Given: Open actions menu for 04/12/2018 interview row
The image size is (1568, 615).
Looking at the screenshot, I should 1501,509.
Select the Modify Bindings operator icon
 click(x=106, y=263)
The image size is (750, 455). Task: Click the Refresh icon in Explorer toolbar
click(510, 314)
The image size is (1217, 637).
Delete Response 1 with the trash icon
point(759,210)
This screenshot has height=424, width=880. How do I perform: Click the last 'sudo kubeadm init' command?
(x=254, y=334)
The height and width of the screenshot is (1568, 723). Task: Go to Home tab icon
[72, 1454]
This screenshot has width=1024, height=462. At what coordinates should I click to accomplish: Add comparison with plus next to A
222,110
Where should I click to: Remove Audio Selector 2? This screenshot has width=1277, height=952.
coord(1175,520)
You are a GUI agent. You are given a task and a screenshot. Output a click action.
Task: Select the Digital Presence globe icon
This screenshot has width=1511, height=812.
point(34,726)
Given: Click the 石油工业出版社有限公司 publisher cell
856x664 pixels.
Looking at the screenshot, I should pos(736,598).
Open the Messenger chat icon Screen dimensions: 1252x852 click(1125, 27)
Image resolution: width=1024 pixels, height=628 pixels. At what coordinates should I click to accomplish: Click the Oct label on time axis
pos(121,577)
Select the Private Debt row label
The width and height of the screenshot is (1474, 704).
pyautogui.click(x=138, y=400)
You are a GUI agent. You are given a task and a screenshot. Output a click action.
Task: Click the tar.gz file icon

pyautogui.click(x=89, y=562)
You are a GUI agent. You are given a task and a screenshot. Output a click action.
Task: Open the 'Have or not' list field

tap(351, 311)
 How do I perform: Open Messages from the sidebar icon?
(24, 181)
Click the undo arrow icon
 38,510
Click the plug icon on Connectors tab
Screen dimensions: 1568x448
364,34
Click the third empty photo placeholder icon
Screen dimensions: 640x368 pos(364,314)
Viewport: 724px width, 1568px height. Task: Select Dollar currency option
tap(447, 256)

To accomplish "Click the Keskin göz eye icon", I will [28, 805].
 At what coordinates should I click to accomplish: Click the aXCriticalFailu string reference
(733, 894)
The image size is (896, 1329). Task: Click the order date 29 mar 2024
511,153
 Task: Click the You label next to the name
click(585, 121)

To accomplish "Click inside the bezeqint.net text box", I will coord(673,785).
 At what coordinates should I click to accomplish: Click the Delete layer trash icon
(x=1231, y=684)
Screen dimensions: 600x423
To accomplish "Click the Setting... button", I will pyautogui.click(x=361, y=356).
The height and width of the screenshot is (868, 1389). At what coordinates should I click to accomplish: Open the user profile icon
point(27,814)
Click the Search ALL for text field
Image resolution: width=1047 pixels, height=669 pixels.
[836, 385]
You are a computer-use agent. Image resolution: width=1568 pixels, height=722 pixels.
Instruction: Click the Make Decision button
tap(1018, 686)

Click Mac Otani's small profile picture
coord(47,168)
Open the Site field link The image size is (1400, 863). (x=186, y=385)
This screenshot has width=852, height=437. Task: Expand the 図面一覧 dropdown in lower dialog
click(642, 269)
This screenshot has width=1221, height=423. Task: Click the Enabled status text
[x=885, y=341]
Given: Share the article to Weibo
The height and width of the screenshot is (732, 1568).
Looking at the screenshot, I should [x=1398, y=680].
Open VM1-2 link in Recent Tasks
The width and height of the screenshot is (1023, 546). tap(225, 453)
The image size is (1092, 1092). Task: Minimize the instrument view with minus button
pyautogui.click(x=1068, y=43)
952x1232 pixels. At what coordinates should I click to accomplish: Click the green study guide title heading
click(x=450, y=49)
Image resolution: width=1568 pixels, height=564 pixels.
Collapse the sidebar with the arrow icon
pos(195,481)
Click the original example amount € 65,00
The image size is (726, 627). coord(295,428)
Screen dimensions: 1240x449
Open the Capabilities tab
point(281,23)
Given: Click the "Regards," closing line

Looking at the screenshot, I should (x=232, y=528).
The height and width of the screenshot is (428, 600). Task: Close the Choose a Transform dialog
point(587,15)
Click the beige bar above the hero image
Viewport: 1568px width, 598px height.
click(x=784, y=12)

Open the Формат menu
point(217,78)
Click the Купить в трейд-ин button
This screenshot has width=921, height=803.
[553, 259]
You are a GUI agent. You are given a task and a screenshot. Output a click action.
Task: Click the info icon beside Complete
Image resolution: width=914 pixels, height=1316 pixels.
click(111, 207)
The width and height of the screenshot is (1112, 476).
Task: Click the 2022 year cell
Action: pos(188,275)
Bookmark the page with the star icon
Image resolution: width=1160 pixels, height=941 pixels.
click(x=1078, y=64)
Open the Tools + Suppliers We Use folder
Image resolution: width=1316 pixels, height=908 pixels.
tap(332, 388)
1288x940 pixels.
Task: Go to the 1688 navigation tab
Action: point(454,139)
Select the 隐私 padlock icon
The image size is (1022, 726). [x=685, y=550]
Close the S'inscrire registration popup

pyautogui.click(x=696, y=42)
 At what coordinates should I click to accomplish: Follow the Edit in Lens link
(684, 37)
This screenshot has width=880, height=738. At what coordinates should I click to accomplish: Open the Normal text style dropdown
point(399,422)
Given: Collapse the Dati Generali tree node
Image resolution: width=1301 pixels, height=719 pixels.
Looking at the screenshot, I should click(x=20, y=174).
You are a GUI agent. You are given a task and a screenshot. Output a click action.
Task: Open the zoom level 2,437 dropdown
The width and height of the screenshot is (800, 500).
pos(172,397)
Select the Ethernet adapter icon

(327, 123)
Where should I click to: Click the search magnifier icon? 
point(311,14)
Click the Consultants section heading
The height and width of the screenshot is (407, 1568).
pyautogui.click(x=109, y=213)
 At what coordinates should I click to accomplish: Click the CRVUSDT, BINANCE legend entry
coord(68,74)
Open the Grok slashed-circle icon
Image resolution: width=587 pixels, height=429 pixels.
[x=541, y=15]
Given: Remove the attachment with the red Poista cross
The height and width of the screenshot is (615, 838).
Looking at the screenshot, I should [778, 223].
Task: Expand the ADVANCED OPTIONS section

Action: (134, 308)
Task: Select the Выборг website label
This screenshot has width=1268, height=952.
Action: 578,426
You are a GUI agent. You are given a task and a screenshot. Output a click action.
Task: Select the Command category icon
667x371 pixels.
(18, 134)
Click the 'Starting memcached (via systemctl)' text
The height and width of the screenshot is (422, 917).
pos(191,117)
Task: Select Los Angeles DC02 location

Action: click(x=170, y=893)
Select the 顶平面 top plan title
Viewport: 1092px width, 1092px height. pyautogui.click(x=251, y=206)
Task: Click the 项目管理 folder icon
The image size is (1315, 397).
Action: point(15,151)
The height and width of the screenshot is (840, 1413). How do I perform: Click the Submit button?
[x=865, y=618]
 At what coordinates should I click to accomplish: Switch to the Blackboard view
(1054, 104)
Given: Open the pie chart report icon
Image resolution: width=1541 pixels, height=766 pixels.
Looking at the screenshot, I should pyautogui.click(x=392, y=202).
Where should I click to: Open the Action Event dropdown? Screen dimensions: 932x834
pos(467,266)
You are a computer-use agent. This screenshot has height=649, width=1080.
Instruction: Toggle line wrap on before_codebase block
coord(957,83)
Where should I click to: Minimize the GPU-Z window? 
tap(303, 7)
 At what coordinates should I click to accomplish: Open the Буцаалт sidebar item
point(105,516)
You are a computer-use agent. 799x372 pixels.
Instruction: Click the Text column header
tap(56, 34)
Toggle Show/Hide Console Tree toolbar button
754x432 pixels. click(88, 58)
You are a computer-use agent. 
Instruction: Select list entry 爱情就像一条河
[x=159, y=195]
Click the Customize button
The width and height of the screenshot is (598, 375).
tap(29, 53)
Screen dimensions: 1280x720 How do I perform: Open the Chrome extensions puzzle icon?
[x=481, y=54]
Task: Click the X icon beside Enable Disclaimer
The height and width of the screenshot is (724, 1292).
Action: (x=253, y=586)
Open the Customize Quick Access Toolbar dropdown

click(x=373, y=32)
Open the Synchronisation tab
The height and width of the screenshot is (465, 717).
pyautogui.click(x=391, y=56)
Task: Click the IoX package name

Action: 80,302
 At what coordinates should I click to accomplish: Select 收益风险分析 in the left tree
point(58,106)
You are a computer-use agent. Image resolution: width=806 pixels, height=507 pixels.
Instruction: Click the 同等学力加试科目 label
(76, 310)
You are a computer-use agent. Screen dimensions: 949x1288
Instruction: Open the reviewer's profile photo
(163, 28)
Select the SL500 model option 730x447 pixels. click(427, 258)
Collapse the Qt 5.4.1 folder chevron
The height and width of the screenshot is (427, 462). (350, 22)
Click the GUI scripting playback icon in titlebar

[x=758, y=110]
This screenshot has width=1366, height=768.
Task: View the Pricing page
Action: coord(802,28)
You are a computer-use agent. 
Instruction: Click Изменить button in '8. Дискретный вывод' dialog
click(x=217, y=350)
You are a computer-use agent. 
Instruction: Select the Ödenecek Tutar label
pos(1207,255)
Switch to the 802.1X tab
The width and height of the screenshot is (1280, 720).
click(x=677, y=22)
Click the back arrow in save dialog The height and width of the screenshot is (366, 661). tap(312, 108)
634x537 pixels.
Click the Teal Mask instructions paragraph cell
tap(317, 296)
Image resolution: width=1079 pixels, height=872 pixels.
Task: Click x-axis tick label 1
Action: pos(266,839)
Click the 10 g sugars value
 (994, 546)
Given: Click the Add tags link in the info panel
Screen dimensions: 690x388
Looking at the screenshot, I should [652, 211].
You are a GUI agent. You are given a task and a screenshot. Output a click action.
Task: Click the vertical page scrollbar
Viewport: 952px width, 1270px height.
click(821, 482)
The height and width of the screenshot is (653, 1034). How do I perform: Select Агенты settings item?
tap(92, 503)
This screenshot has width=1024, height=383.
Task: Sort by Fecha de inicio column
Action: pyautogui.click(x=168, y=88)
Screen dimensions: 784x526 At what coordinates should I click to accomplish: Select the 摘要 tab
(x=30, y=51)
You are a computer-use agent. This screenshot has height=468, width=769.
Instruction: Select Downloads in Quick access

━━━━━━━━━━

**Task to complete**: Only one number is wanted: how many lines of the listing above hold the word "info".

**Your response**: 2